“Mener une enquête journalistique n’est pas un crime !” ont crié des personnes assistant à l’audience du tribunal de première instance de Kowloon Ouest, le 22 avril. Après avoir entendu la sentence, Choy Yuk-ling a pleuré en se retenant à son avocat, rapporte le journal Ming Pao. Cette dernière, réalisatrice à la radio publique de Hong Kong, RTHK, également connue sous le nom de Bao Choy, vient d’être condamnée par le tribunal à une amende de 6 000 dollars hongkongais (640 euros), pour “avoir fait de fausses déclarations sur des éléments essentiels”. Comme le souligne le média local en ligne Lichang Xinwen (Stand News), jamais un journaliste à Hong Kong n’avait été condamné pour le simple fait d’avoir consulté des archives.
Les faits remontent à 2019, en plein mouvement de protestation contre le projet de loi d’extradition vers la Chine. Le documentaire Qui contrôle la vérité du 21 juillet ? est consacré à la fameuse soirée marquée de violentes attaques perpétrées par des hommes en T-shirt blanc contre des manifestants dans le quartier de Yuen Long.
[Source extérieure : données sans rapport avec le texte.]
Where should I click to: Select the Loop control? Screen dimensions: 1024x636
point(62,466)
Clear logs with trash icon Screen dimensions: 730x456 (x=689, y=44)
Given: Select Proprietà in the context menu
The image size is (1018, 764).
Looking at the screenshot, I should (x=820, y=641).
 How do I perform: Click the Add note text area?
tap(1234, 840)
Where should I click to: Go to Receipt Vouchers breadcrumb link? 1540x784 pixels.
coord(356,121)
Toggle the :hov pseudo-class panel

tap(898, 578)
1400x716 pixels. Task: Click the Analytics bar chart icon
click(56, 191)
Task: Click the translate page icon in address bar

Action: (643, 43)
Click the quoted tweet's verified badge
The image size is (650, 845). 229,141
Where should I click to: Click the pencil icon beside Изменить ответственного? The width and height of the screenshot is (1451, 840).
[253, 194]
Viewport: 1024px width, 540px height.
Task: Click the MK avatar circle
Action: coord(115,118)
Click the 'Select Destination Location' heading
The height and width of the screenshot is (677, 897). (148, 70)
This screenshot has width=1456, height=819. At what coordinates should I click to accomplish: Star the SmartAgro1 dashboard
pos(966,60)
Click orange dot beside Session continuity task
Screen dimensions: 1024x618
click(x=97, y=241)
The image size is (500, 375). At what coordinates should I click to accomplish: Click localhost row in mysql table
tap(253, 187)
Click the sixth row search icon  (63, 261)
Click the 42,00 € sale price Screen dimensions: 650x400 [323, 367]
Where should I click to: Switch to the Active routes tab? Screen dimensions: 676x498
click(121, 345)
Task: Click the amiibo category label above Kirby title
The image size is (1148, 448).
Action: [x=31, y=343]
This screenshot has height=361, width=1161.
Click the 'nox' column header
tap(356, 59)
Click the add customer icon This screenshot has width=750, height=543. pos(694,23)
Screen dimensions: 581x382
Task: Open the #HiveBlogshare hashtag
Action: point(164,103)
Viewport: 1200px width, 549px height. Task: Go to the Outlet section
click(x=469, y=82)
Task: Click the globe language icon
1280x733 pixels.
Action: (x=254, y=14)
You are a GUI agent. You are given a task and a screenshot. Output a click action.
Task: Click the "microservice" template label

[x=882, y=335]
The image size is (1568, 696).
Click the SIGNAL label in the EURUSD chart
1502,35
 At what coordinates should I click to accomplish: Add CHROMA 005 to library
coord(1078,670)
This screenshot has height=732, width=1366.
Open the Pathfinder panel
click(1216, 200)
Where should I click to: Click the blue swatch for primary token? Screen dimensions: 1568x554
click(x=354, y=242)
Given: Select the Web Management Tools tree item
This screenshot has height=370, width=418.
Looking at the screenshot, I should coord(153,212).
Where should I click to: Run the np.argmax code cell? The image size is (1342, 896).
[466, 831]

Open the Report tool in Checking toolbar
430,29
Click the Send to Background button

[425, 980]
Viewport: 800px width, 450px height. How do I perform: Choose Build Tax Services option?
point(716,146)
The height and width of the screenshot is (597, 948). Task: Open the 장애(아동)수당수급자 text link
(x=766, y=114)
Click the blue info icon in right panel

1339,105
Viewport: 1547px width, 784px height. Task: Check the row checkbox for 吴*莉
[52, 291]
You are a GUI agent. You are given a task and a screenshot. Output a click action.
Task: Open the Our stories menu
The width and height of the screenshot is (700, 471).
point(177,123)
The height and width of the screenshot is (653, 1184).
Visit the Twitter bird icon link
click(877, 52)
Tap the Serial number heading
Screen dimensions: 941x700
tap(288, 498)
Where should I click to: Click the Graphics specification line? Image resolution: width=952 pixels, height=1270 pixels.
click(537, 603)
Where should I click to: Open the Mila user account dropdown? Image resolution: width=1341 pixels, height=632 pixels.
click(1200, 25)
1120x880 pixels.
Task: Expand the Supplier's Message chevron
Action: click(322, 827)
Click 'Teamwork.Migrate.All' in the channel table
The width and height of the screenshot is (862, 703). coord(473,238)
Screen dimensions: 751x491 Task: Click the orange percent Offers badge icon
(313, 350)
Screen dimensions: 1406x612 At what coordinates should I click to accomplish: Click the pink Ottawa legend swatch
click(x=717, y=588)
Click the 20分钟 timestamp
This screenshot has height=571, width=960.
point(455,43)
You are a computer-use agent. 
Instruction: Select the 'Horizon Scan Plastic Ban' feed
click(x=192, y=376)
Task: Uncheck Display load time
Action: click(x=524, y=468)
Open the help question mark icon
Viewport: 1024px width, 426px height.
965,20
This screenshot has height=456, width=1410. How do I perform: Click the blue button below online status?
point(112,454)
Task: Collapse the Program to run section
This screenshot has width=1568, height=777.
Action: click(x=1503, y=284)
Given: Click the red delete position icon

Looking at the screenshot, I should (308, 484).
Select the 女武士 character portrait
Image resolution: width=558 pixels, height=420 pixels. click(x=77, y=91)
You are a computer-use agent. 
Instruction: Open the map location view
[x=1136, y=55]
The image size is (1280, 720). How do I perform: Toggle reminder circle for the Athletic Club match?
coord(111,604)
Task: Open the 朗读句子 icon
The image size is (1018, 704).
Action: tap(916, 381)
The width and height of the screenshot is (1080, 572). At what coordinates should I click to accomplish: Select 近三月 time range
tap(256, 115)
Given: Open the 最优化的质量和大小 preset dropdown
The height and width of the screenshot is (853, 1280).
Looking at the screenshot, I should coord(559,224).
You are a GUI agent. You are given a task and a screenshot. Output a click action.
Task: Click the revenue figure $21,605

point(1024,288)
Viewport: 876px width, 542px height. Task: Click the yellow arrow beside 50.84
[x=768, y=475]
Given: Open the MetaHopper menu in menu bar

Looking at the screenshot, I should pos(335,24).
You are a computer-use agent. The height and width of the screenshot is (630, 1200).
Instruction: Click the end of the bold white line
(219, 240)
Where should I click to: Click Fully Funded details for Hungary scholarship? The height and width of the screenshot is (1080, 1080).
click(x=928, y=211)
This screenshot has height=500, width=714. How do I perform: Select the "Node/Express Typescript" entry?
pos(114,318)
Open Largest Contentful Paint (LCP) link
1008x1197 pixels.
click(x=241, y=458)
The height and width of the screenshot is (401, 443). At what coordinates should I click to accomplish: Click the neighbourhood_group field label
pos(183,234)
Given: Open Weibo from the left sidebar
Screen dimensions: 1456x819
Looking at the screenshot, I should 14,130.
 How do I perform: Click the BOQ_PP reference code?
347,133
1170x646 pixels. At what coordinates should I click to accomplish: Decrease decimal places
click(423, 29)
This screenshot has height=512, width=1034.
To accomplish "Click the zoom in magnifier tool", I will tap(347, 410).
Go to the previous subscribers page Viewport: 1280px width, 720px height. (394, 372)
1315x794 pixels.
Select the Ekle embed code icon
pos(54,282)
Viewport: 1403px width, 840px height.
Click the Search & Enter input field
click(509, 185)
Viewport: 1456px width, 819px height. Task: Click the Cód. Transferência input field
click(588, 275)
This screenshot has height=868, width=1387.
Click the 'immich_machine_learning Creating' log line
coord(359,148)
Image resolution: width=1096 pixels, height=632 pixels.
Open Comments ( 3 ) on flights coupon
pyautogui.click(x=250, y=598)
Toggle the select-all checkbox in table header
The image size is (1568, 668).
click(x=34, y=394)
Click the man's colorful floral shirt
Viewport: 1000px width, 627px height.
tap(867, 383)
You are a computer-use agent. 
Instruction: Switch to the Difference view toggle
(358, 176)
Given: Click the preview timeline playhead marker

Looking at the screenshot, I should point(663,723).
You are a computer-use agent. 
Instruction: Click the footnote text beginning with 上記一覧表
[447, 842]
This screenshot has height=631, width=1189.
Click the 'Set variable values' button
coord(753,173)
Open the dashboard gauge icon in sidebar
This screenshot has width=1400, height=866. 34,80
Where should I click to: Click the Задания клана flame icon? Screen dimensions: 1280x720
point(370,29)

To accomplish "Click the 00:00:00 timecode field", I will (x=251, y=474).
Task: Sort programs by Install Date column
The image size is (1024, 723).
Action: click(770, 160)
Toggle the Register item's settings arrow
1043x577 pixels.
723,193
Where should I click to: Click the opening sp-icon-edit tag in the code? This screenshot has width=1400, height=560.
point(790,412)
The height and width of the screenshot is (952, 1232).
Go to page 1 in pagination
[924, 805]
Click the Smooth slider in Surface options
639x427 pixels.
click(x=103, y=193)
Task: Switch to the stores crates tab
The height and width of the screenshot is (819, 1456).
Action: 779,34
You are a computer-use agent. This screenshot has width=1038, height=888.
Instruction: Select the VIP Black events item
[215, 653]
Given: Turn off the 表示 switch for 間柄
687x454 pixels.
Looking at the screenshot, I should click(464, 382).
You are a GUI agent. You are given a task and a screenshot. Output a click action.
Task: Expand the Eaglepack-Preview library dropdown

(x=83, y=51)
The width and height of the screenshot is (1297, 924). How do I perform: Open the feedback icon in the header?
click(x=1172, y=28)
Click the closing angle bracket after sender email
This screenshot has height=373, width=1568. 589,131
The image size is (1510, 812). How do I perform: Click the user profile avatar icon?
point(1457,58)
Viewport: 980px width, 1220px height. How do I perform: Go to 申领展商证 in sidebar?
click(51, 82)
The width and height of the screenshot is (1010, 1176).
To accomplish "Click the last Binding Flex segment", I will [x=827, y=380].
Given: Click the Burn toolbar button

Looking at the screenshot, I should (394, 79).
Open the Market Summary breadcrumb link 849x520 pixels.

Le documentaire examine les responsabilités dans cette attaque et les raisons de la lenteur de la police à intervenir, et Choy a voulu vérifier l’immatriculation d’un véhicule présent sur place, suspecté d’avoir transporté des attaquants ou leur matériel.
Parmi les trois options proposées sur le site du département des Transports quant à la motivation de la demande – procédures juridiques, achat et vente de véhicule, autres questions liées à la circulation ou au transport –, Choy a coché la troisième. C’est ce geste qui a été jugé comme une “fausse déclaration” par la juge. Choy “est la première personne reconnue coupable et condamnée dans l’affaire du 21 juillet”, commente le quotidien Apple Daily.
Prix de la liberté de la presse refusé
La veille, la presse hongkongaise avait largement relayé le fait que l’employeur de la réalisatrice avait refusé un prix de la liberté de la presse : une réaction jusqu’à présent inimaginable pour cette métropole où la liberté est une fierté revendiquée. “Qui contrôle la vérité du 21 juillet ? a remporté le Grand Prix du journalisme Kam Yiu-yu, la radio publique de Hong Kong l’a refusé”, a annoncé le site de la radio, dont la direction éditoriale vient d’être retirée à un journaliste respecté et attribuée à un fonctionnaire. Ce prix, créé en 2009 au nom de l’ancien rédacteur en chef du journal Wenweipo, a pour objectif de récompenser les journalistes qui contribuent à la liberté de la presse à Hong Kong.
Le 21 avril, en annonçant le nom des lauréats du prix du journalisme Kam Yiu-yu, les premiers mots que l’Association des journalistes de Hong Kong a prononcés décrivaient les circonstances : “À l’heure où la liberté de la presse est mise à rude épreuve…”
Il est vrai que la situation des médias ne cesse de se dégrader à Hong Kong. Le nouveau classement de la liberté de la presse de Reporters sans frontières témoigne de cette chute vertigineuse : de la 18e place en 2002, Hong Kong est passé à la 80e aujourd’hui.